Brumbys plead for privacy

John Brumby and his wife Rosemary McKenzie.

John Brumby and Rosemary McKenzie: "Not fair political play". PICTURE: WAYNE TAYLOR Photo: Wayne Taylor

THE Premier's wife, Rosemary McKenzie, has made an emotional plea for protesters to respect her family's privacy after demonstrators threatened to march on to the Brumby farm near Bendigo yesterday.

In a rare public statement, Ms McKenzie said the threat directly affected "my right to peaceful enjoyment of my property" and marked a new low in public debate in Victoria.

"Our farming property is managed and largely worked by me. I'm at the property several times a week, often alone," she said in a statement issued by Mr Brumby.

"(The protesters' threat) means that henceforth, the private spaces of politicians - their homes, their gardens, their farms, the places they go with their families - will never be places of private sanctuary again.

"Anyone with a gripe with government will now have a precedent for taking their dissent to private spaces in a way that impinges directly and deeply on the lives of politicians' families."

About 40 protesters who oppose the Government's plans to pipe water to Melbourne from northern Victoria abandoned their threat to invade the Brumby farm after police said they would be arrested for trespass.

A clearly angry Mr Brumby condemned the protesters, accusing them of introducing "Third World" tactics to Victorian politics and intimidating his wife.

"She shouldn't have to put up with that," he said. "Our place now will never be the same."

Mr Brumby said his wife had no sleep on Tuesday night after hearing of the threat and had left Melbourne at 6am yesterday to move sheep on the farm because she feared for their safety.

"She doesn't want them being affected, harassed and molested by protesters," he said before the demonstrators abandoned their planned action.

"It is not fair political play. People can protest, they can express their views, they can write letters to the editor, they can do whatever they like.

"But if every time a government makes a decision and people don't like it they invade your property, that's Third World chaos."

He said his wife was not a public figure and would not be giving interviews about her distress, but he read her statement on 3AW.

The protesters, from the Plug the Pipe group, claim Government officials have been illegally entering properties along the pipeline's proposed route from Yea to Yarra Glen.

Protest leader Jan Beer told the group, meeting in the car park of Ravenswood's Junction Hotel, that although they had called off their action, the Premier now knew how affected landowners felt.

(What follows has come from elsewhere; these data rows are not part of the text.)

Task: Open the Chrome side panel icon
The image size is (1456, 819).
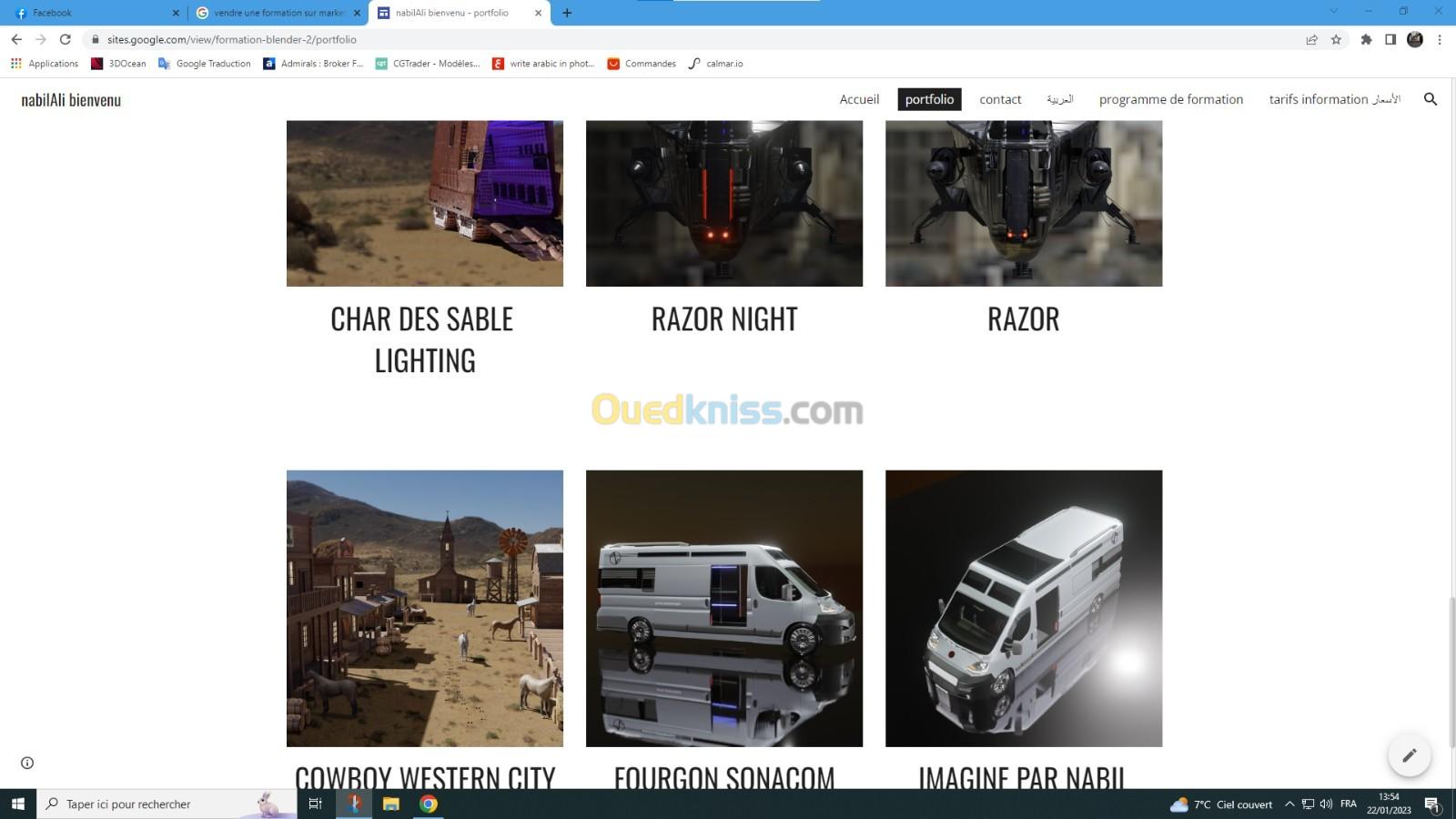Action: pyautogui.click(x=1390, y=39)
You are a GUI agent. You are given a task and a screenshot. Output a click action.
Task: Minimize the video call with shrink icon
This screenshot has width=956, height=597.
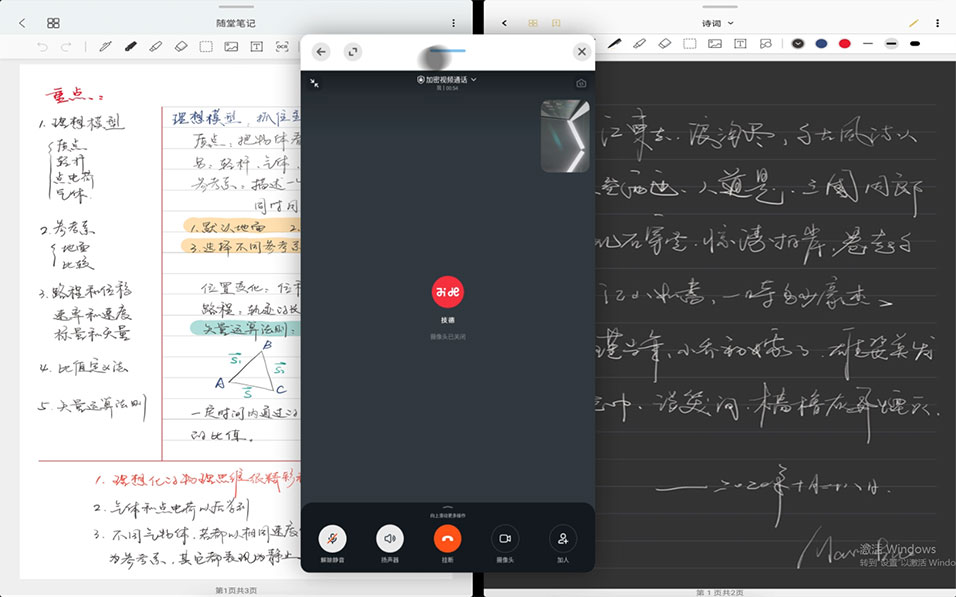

"If Mrs Brumby felt threatened, what does Mr Brumby think all these women and children and families feel?" she said.

The decision to abandon the protest plan divided the demonstrators.

Tony Murphy, a sheep farmer from near Rochester, said he wanted to go it alone.

"I want to make a citizens' arrest of Brumby on the grounds of theft," he said. "He is stealing water from the people of Victoria."

Stud cattle breeder Jim Veale, from Glenburn near Yea, said he had been assertive when representatives of the pipe builders repeatedly entered his farm last week. "The problem is we don't know whose authority they have to come onto our properties," he said.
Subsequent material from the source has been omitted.